▸ Exercise details:
Identify each line in the records below that contains the string "height", and copy those lines. Letter case matters.

▸ Provided material:
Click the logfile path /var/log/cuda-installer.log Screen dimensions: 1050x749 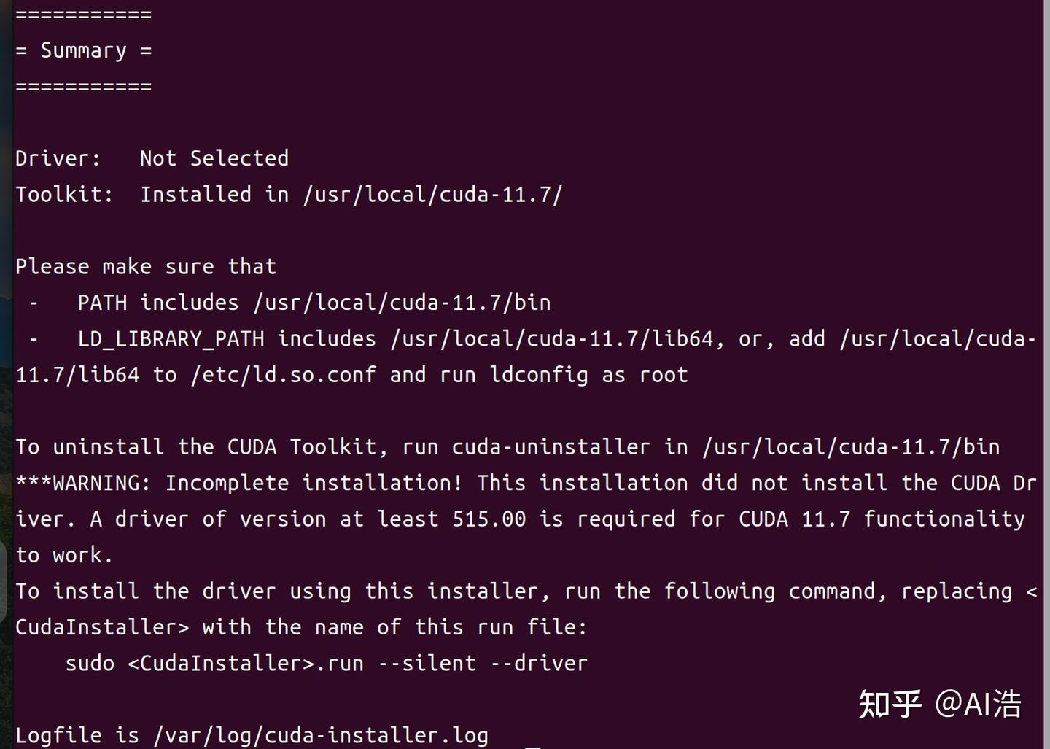click(x=320, y=735)
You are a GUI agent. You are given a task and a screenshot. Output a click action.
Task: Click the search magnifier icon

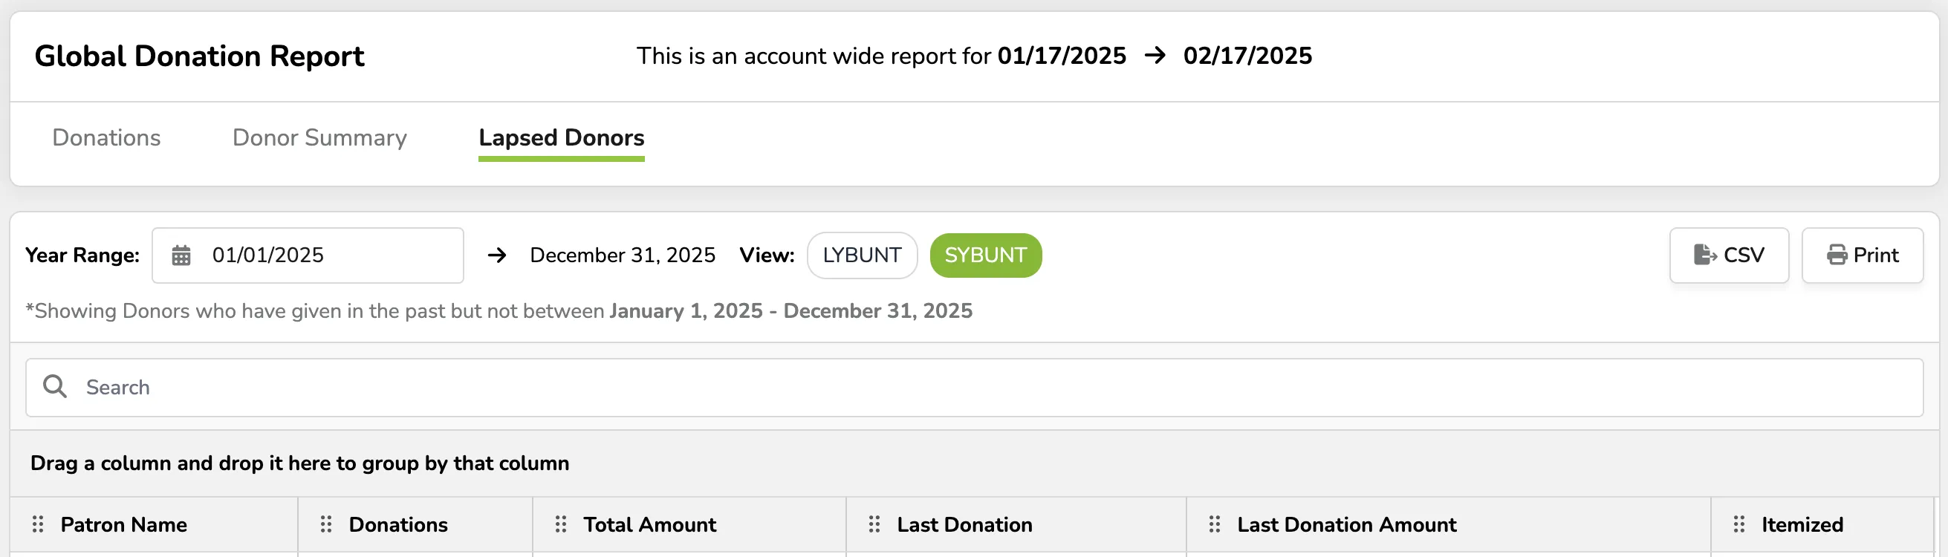[54, 386]
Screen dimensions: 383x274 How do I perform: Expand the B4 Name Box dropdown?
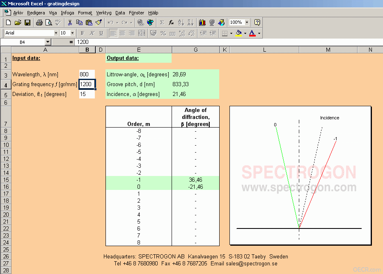click(x=48, y=42)
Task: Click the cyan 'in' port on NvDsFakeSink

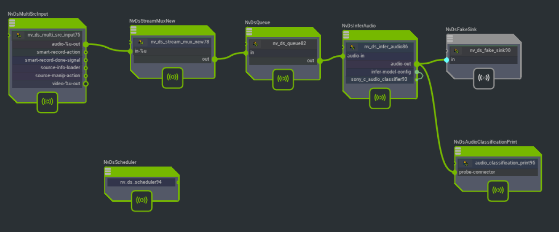Action: (447, 60)
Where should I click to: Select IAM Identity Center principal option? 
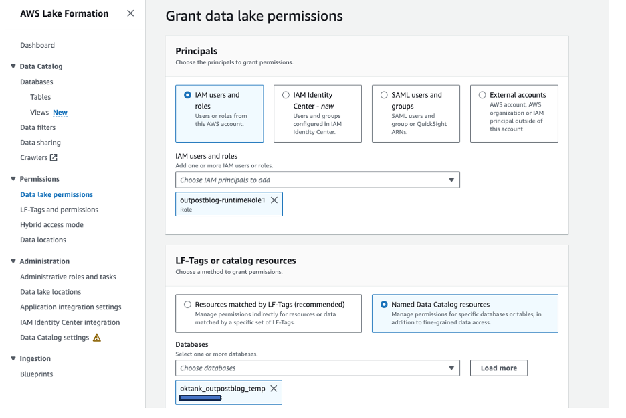coord(286,96)
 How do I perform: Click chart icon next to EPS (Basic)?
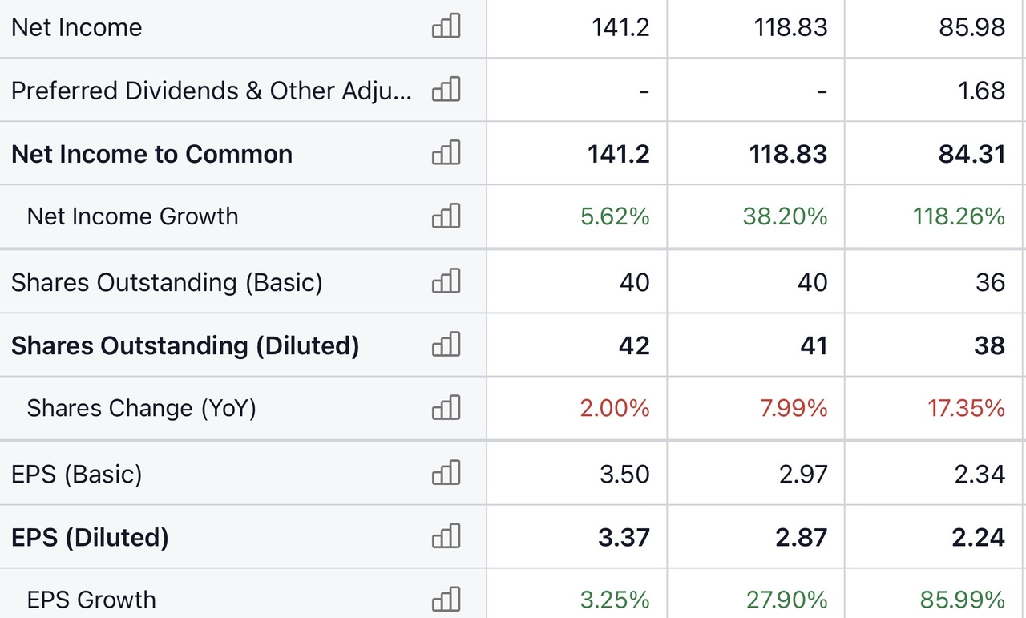click(446, 473)
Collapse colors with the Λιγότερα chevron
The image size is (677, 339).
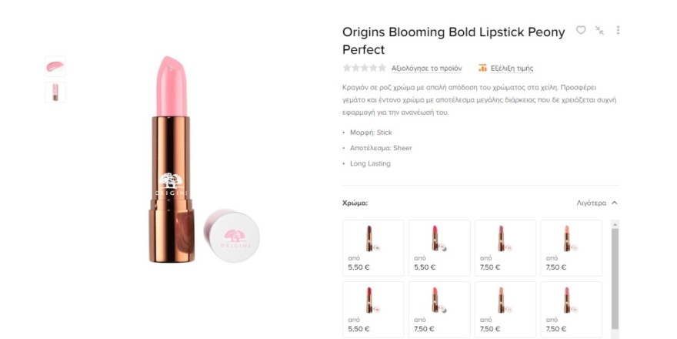pos(615,203)
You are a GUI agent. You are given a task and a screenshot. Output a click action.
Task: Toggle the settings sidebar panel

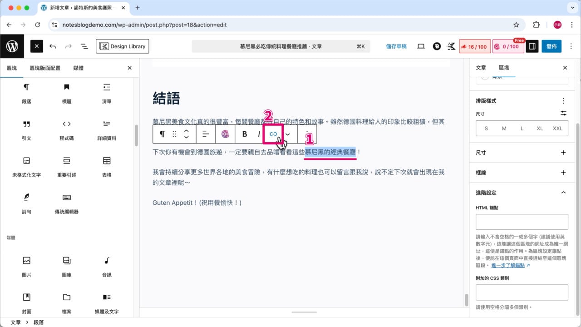point(532,46)
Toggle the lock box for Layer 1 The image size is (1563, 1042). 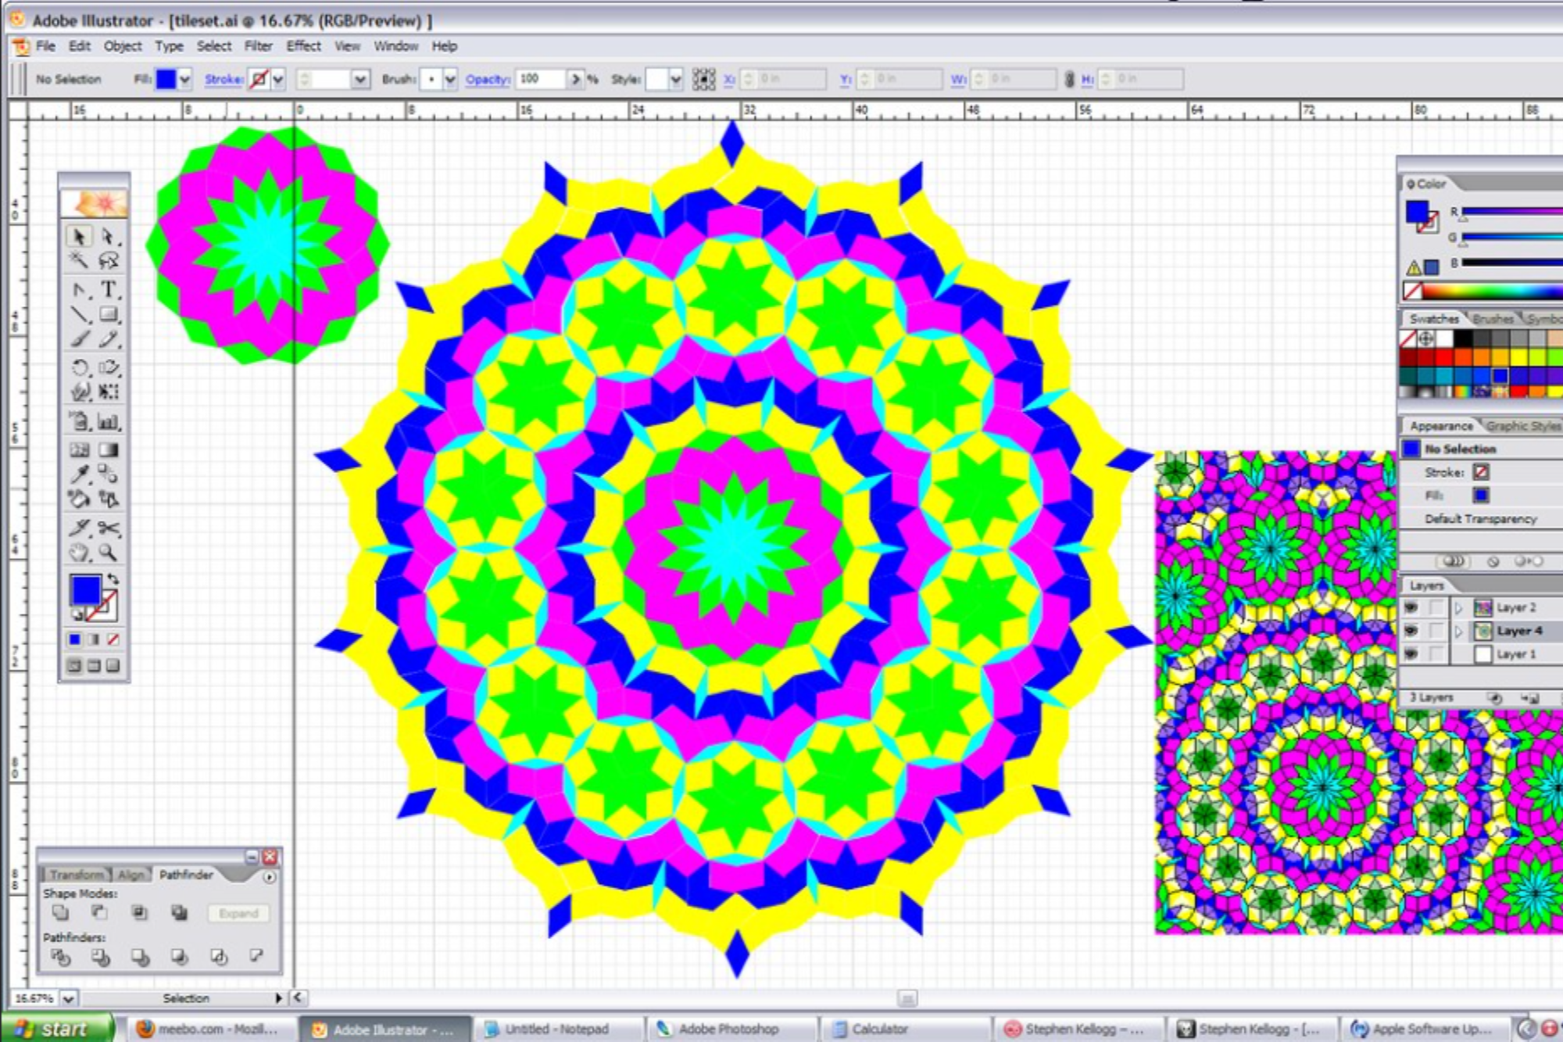pos(1436,654)
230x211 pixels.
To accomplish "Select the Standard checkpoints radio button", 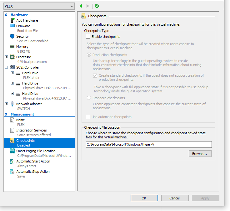I will tap(89, 98).
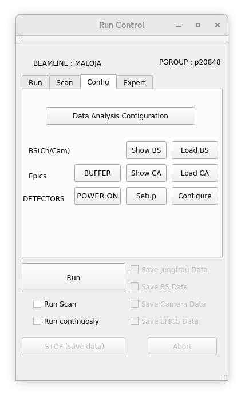Toggle the Run continuously checkbox
Screen dimensions: 241x402
tap(37, 321)
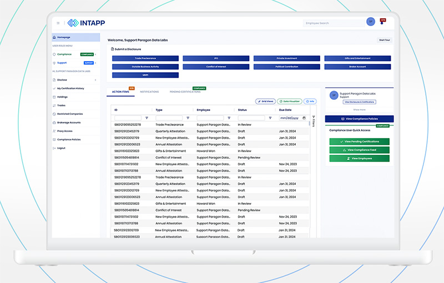Click the Holdings icon in the sidebar
This screenshot has width=444, height=283.
click(54, 97)
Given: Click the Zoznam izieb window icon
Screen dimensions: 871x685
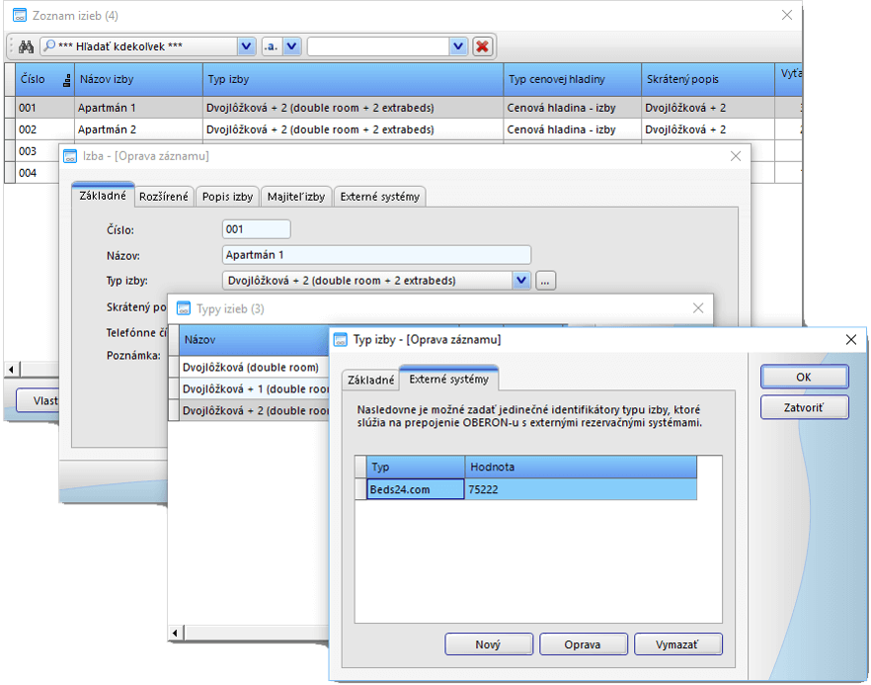Looking at the screenshot, I should 18,15.
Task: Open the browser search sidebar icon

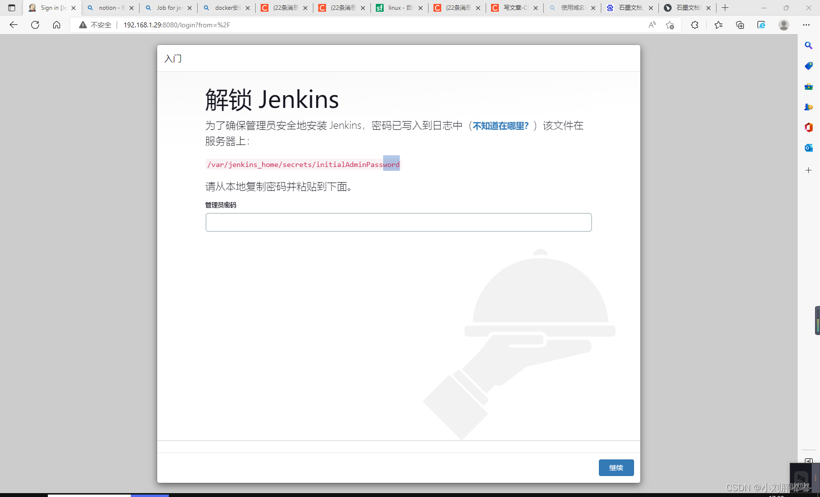Action: [x=808, y=45]
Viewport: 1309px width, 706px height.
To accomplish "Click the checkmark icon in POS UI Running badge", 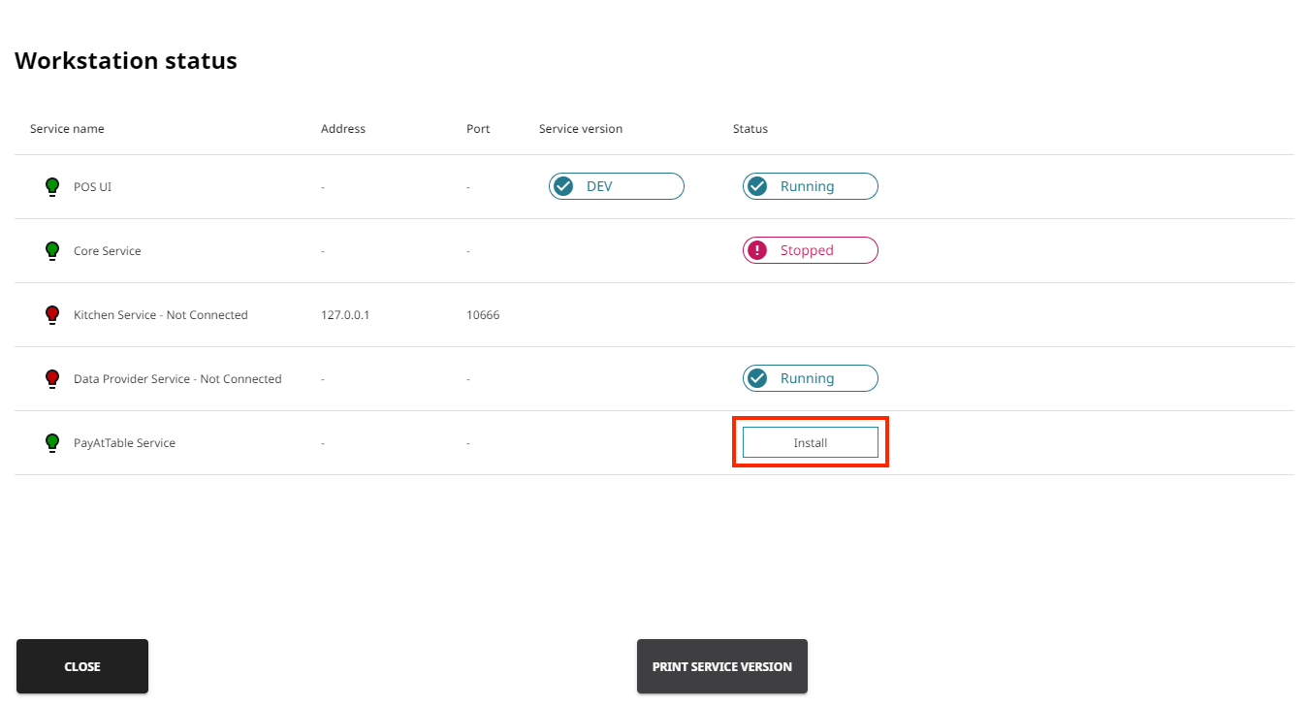I will (x=757, y=186).
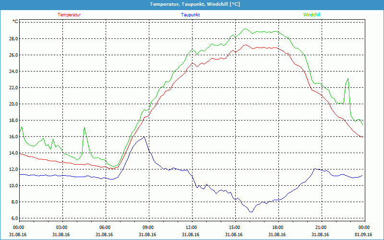The image size is (384, 240).
Task: Click the °C unit label on y-axis
Action: [x=15, y=22]
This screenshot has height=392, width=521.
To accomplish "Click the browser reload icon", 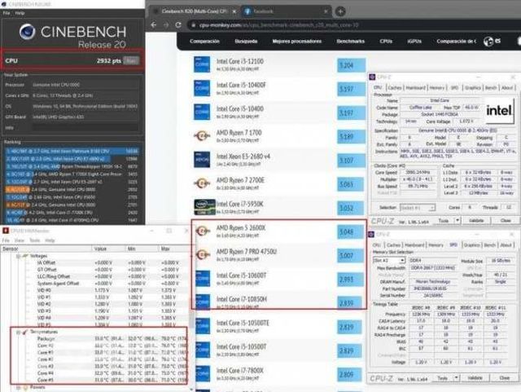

▸ Final result:
This screenshot has width=444, height=283.
Viewport: 1309px width, 706px height.
This screenshot has height=392, width=521.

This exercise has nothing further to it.